Dairy goes vegan! The recipes in this book are all temptingly good. They are clear and simple as Yvonne Holzl-Singh leeds you through each process step-by-step.
You have all the information you need about the essential ingredients (and not just soya), kitchen utensils and the various fermentation starters that are available.
There are basic recipes, such as cashew cheese, on which other recipes then build and a whole range of vegan 'milk classics' to make. Vegan cheese, yogurt, tofu, milk, cream and butter are surprisingly diverse and easy to prepare. The wealth of recipes spans the spectrum from tomato rosemary cheese made from almonds, fermented by Rejuvelac and herbal cream cheese from coconut cream, almond creme fraiche to chickpea tofu. There is even a recipe for cheese dip for nachos, and mac-and-cheese.

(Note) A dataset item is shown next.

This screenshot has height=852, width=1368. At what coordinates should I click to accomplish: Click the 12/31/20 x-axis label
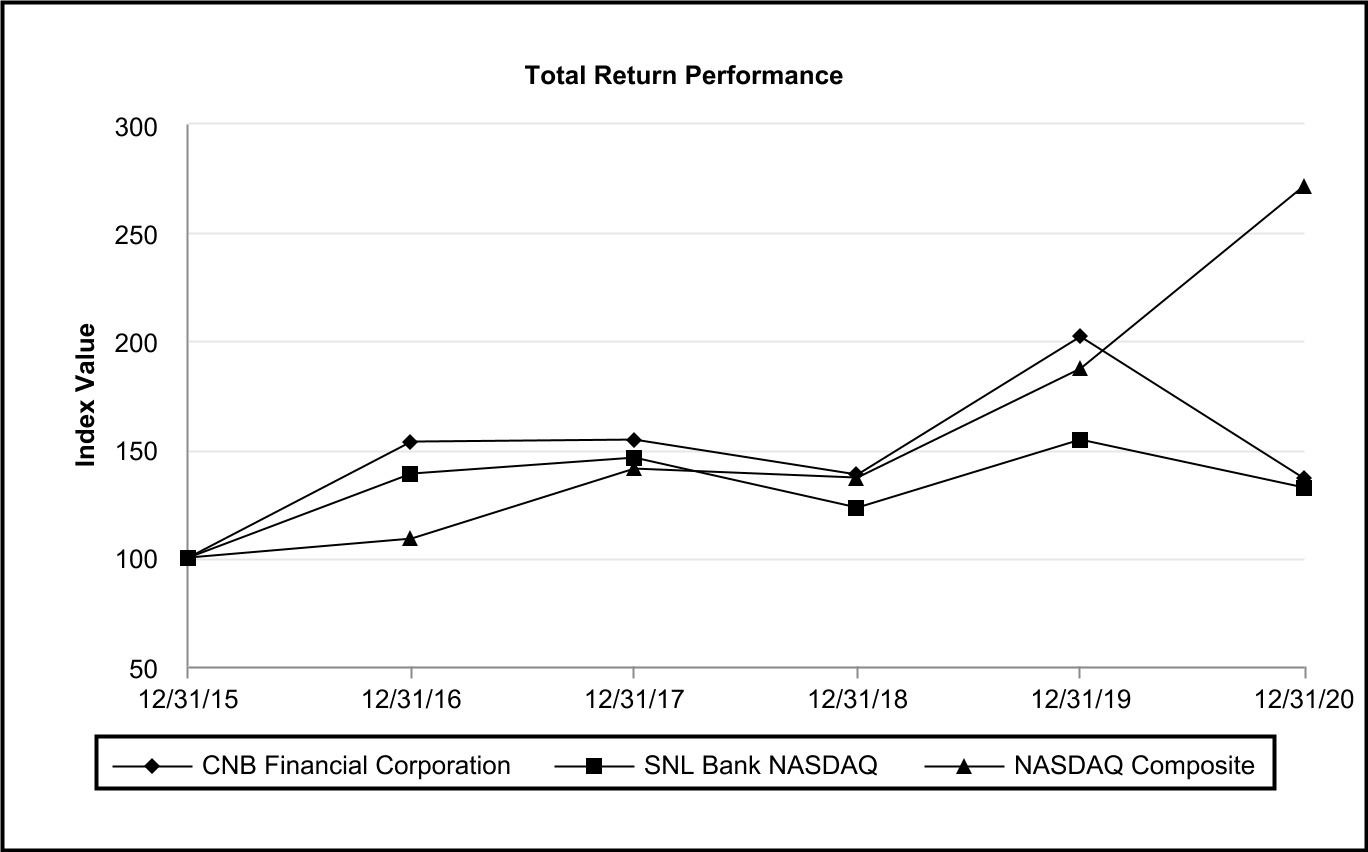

In addition to the cheeses you will find plenty of spreads, butters with different flavours and full-bodied delicacies such as ricotta or mascarpone. And there are faster variants such as the 'pizza cheese'.
Finally there is a chapter covering vegan drinks such as almond milk, oat drink, quick nut milk with nutmeg and soy milk. So who needs to buy drinks in the supermarket when you can make them much healthier and cheaper yourself?
You'll be surprised how little effort vegan products take to make at home. Once again proof that the vegan diet is quite versatile.